って言われて、半信半疑で課長さんに申し出てみたら、


「はい。分かりました。それでは水曜日に、クラウドへのアクセスコードが入ったセキュリティ用のメモリを渡します」


とあっさり承諾してもらえた。ただし、


「ただし、メモリの管理は厳重にお願いします。万が一紛失等されましたら再発行まで謹慎していただくことになるので」


とのことだった。


働きやすい環境をと考えて作られた会社だそうだけど、そういう、締めるべきところはきっちりと締めて、ただ緩いだけじゃないんだって伝わってきて逆に安心した。


そうだ。理不尽なパワハラとかは論外でも、仕事なんだから当然のこととして責任を負うべき部分は負わなきゃいけないんだ。その辺りをちゃんとしてないような会社はきっと駄目なんだと思う。


僕は別にだらだらと締まりのない仕事をしたいわけじゃない。セキュリティもロクに考えてない会社はトラブルを招くと思う。それは困る。


そういう意味でもいい会社に入れたなと思った。


あと、鷲崎わしざきさんが結人ゆうとくんとこれまで一緒に暮らせてたのは、この会社に勤めてたからっていうのもありそうな気がする。これくらい働きやすくてしかもきちんとしてる会社に勤めてるから精神的に余裕も持てて、その分を結人くんに向けられてたっていうのもあるんじゃないかな。
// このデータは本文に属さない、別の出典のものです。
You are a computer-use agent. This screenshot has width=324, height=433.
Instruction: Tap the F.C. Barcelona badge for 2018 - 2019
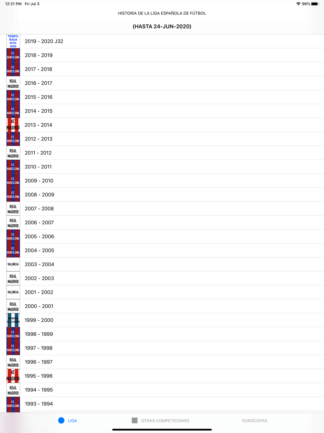tap(13, 55)
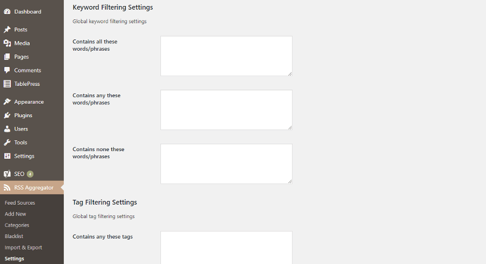Focus the 'Contains all these words/phrases' textarea

coord(226,56)

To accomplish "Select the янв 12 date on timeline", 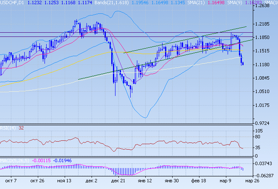I will click(145, 181).
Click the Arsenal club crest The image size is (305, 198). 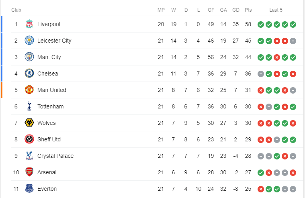pyautogui.click(x=29, y=172)
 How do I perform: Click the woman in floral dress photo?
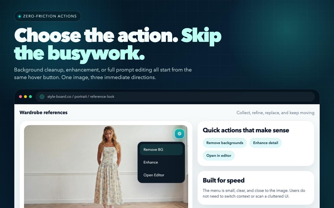tap(106, 166)
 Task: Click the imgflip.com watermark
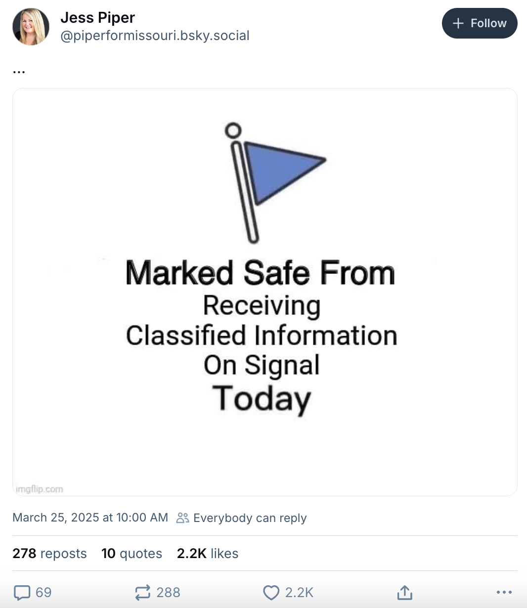[40, 489]
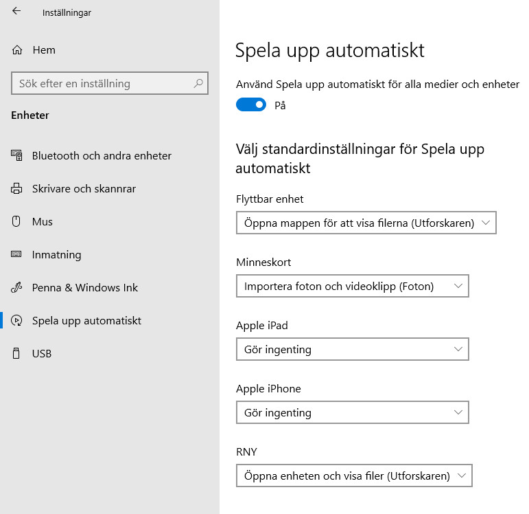Image resolution: width=529 pixels, height=514 pixels.
Task: Expand the Apple iPhone dropdown
Action: [x=351, y=413]
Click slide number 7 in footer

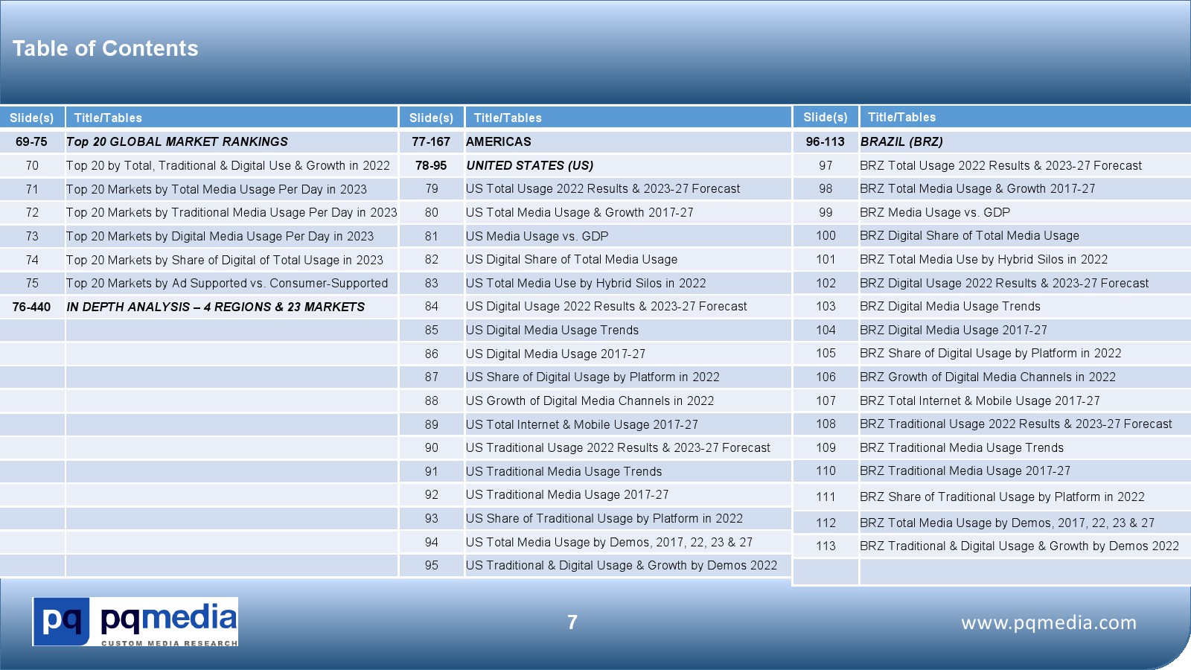tap(572, 622)
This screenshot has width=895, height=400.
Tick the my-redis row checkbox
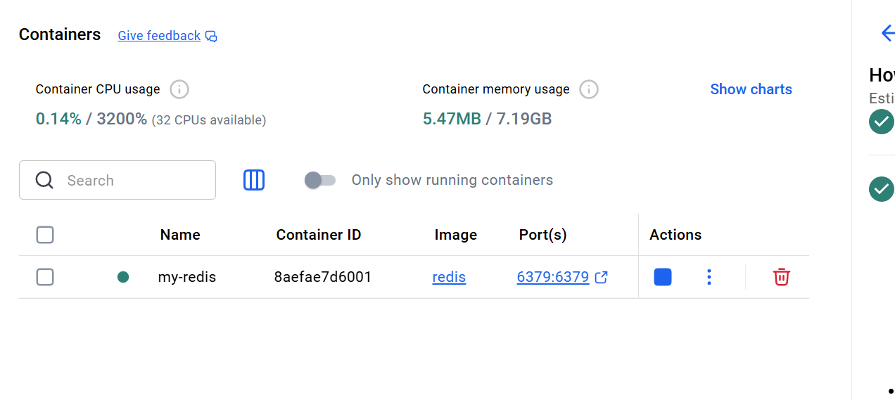pos(45,277)
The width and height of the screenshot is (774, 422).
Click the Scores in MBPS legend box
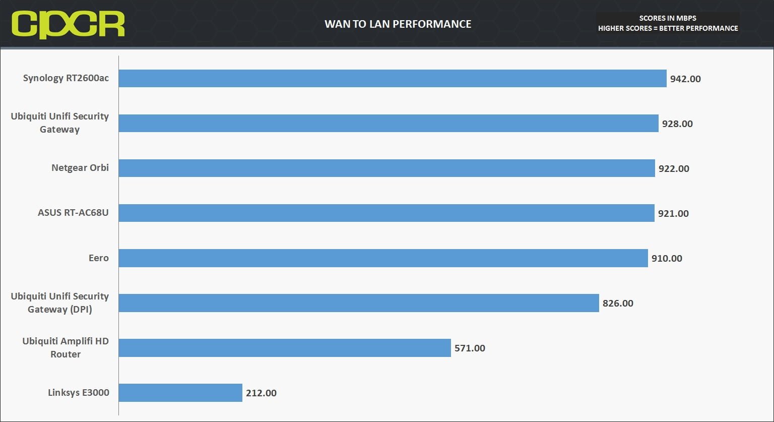click(x=668, y=23)
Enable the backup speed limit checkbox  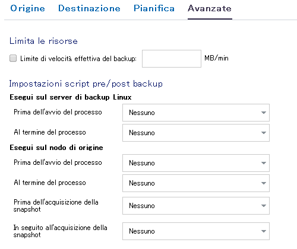point(13,58)
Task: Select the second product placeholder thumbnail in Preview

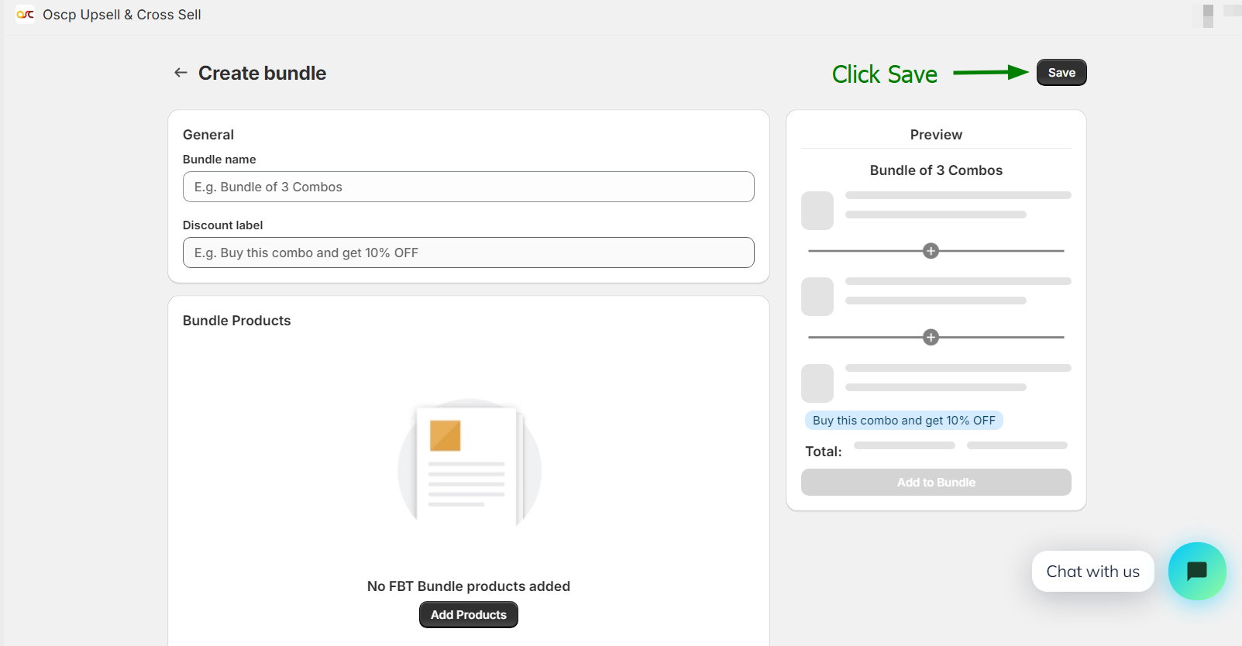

仕事で精神的に追い詰められた上で結人くんの相手をするなんて、とても耐えきれそうにない気がする。僕だって、一緒に暮らしてたのが沙奈子だったからギリギリ何とか持ち堪えられた感じだったから、あの会社に勤めてて、しかも一緒に暮らしてるのが結人くんだったりしたらと思うと、ゾッとする。


今もこうしてここに住んでいられた自身もないし、もしかしたら何か事件を起こして刑務所にでも行ってたかもしれない。玲那の件があったから、より一層、具体的にそれが想像できてしまう。自分が拘置所や刑務所でどう過ごしているかまで。


そう思うと、本当に運が良かっただけなんだなって分かってしまうんだ。